**Task item:** Set the data down again so that every line matches exactly.

Excerpts from a dataset:
^^^^

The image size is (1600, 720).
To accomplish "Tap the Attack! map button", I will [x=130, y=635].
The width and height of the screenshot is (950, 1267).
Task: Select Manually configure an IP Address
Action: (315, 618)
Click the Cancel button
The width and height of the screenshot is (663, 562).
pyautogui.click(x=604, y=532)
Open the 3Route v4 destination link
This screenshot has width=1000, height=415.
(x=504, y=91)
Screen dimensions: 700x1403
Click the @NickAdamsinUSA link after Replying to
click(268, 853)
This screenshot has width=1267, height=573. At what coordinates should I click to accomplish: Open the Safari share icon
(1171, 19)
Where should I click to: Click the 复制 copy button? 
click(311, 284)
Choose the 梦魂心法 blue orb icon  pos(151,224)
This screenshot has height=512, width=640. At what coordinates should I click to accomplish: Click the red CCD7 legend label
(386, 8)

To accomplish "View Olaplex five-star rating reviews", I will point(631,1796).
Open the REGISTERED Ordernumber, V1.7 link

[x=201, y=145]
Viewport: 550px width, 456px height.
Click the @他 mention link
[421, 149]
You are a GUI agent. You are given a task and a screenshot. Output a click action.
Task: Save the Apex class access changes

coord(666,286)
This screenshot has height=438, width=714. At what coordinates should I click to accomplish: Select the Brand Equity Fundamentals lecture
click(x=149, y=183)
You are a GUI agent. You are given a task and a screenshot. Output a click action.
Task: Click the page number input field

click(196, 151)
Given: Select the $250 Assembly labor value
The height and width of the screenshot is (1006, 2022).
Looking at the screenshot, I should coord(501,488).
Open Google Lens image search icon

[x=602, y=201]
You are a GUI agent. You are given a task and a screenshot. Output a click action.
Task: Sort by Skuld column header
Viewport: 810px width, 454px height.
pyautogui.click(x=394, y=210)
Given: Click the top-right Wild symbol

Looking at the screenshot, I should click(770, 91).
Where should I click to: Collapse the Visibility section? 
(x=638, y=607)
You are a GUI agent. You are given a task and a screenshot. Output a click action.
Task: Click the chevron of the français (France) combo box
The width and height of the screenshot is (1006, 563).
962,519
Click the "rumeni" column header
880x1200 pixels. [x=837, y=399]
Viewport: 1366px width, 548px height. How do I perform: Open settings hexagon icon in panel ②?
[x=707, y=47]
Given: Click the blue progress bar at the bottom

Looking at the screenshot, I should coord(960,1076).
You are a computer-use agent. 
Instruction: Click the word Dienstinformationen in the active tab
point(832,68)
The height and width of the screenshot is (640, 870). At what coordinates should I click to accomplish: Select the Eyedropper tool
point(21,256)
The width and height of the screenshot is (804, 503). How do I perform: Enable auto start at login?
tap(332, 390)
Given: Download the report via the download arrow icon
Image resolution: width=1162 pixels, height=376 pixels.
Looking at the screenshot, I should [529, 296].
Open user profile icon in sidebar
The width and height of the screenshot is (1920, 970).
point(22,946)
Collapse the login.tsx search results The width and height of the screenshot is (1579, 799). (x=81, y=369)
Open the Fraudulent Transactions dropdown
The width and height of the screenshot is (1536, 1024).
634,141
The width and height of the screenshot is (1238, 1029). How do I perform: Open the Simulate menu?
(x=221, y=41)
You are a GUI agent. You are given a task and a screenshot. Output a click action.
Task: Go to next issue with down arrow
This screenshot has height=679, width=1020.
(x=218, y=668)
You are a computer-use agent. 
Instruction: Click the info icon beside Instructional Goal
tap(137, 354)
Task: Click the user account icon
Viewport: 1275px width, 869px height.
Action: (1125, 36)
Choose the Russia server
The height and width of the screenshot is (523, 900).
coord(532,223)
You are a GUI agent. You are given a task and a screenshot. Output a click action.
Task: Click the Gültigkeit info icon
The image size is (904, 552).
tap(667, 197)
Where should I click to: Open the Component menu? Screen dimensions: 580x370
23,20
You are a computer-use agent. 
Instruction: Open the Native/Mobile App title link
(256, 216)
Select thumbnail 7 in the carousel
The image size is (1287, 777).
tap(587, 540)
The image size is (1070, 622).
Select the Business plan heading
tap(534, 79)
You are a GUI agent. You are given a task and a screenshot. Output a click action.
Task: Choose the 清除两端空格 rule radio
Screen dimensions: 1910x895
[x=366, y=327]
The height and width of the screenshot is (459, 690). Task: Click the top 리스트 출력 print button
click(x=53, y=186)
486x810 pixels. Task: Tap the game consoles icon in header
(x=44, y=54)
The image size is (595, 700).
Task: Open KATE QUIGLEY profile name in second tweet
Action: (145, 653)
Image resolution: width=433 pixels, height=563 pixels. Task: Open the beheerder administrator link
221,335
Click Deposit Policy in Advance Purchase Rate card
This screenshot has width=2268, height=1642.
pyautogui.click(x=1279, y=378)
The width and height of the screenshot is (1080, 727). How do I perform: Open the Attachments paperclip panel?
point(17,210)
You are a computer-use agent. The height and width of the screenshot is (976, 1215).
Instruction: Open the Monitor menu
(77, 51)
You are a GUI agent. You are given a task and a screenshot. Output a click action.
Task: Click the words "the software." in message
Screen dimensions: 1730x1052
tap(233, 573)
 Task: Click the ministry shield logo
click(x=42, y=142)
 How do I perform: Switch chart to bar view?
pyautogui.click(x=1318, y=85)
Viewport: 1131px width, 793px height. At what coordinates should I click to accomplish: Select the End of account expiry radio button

^^^^

**Result of this exercise:**
The image size is (1600, 720).
To accomplish "Tap the Attack! map button", I will [x=130, y=635].
The width and height of the screenshot is (950, 1267).
Task: Select Manually configure an IP Address
Action: (315, 618)
Click the Cancel button
The width and height of the screenshot is (663, 562).
pyautogui.click(x=604, y=532)
Open the 3Route v4 destination link
This screenshot has width=1000, height=415.
(x=504, y=91)
Screen dimensions: 700x1403
Click the @NickAdamsinUSA link after Replying to
click(268, 853)
This screenshot has width=1267, height=573. At what coordinates should I click to accomplish: Open the Safari share icon
(1171, 19)
Where should I click to: Click the 复制 copy button? 
click(311, 284)
Choose the 梦魂心法 blue orb icon  pos(151,224)
This screenshot has height=512, width=640. At what coordinates should I click to accomplish: Click the red CCD7 legend label
(386, 8)

To accomplish "View Olaplex five-star rating reviews", I will point(631,1796).
Open the REGISTERED Ordernumber, V1.7 link

[x=201, y=145]
Viewport: 550px width, 456px height.
Click the @他 mention link
[421, 149]
You are a GUI agent. You are given a task and a screenshot. Output a click action.
Task: Save the Apex class access changes

coord(666,286)
This screenshot has height=438, width=714. At what coordinates should I click to accomplish: Select the Brand Equity Fundamentals lecture
click(x=149, y=183)
You are a GUI agent. You are given a task and a screenshot. Output a click action.
Task: Click the page number input field

click(196, 151)
Given: Select the $250 Assembly labor value
The height and width of the screenshot is (1006, 2022).
Looking at the screenshot, I should coord(501,488).
Open Google Lens image search icon

[x=602, y=201]
You are a GUI agent. You are given a task and a screenshot. Output a click action.
Task: Sort by Skuld column header
Viewport: 810px width, 454px height.
pyautogui.click(x=394, y=210)
Given: Click the top-right Wild symbol

Looking at the screenshot, I should click(770, 91).
Where should I click to: Collapse the Visibility section? 
(x=638, y=607)
You are a GUI agent. You are given a task and a screenshot. Output a click action.
Task: Click the chevron of the français (France) combo box
The width and height of the screenshot is (1006, 563).
962,519
Click the "rumeni" column header
880x1200 pixels. [x=837, y=399]
Viewport: 1366px width, 548px height. How do I perform: Open settings hexagon icon in panel ②?
[x=707, y=47]
Given: Click the blue progress bar at the bottom

Looking at the screenshot, I should coord(960,1076).
You are a computer-use agent. 
Instruction: Click the word Dienstinformationen in the active tab
point(832,68)
The height and width of the screenshot is (640, 870). At what coordinates should I click to accomplish: Select the Eyedropper tool
point(21,256)
The width and height of the screenshot is (804, 503). How do I perform: Enable auto start at login?
tap(332, 390)
Given: Download the report via the download arrow icon
Image resolution: width=1162 pixels, height=376 pixels.
Looking at the screenshot, I should [529, 296].
Open user profile icon in sidebar
The width and height of the screenshot is (1920, 970).
point(22,946)
Collapse the login.tsx search results The width and height of the screenshot is (1579, 799). (x=81, y=369)
Open the Fraudulent Transactions dropdown
The width and height of the screenshot is (1536, 1024).
634,141
The width and height of the screenshot is (1238, 1029). How do I perform: Open the Simulate menu?
(x=221, y=41)
You are a GUI agent. You are given a task and a screenshot. Output a click action.
Task: Go to next issue with down arrow
This screenshot has height=679, width=1020.
(x=218, y=668)
You are a computer-use agent. 
Instruction: Click the info icon beside Instructional Goal
tap(137, 354)
Task: Click the user account icon
Viewport: 1275px width, 869px height.
Action: (1125, 36)
Choose the Russia server
The height and width of the screenshot is (523, 900).
coord(532,223)
You are a GUI agent. You are given a task and a screenshot. Output a click action.
Task: Click the Gültigkeit info icon
The image size is (904, 552).
tap(667, 197)
Where should I click to: Open the Component menu? Screen dimensions: 580x370
23,20
You are a computer-use agent. 
Instruction: Open the Native/Mobile App title link
(256, 216)
Select thumbnail 7 in the carousel
The image size is (1287, 777).
tap(587, 540)
The image size is (1070, 622).
Select the Business plan heading
tap(534, 79)
You are a GUI agent. You are given a task and a screenshot. Output a click action.
Task: Choose the 清除两端空格 rule radio
Screen dimensions: 1910x895
[x=366, y=327]
The height and width of the screenshot is (459, 690). Task: Click the top 리스트 출력 print button
click(x=53, y=186)
486x810 pixels. Task: Tap the game consoles icon in header
(x=44, y=54)
The image size is (595, 700).
Task: Open KATE QUIGLEY profile name in second tweet
Action: (145, 653)
Image resolution: width=433 pixels, height=563 pixels. Task: Open the beheerder administrator link
221,335
Click Deposit Policy in Advance Purchase Rate card
This screenshot has width=2268, height=1642.
pyautogui.click(x=1279, y=378)
The width and height of the screenshot is (1080, 727). How do I perform: Open the Attachments paperclip panel?
point(17,210)
You are a computer-use agent. The height and width of the screenshot is (976, 1215).
Instruction: Open the Monitor menu
(77, 51)
You are a GUI agent. You are given a task and a screenshot. Output a click action.
Task: Click the words "the software." in message
Screen dimensions: 1730x1052
tap(233, 573)
 Task: Click the ministry shield logo
click(x=42, y=142)
 How do I perform: Switch chart to bar view?
pyautogui.click(x=1318, y=85)
Viewport: 1131px width, 793px height. At what coordinates should I click to accomplish: Select the End of account expiry radio button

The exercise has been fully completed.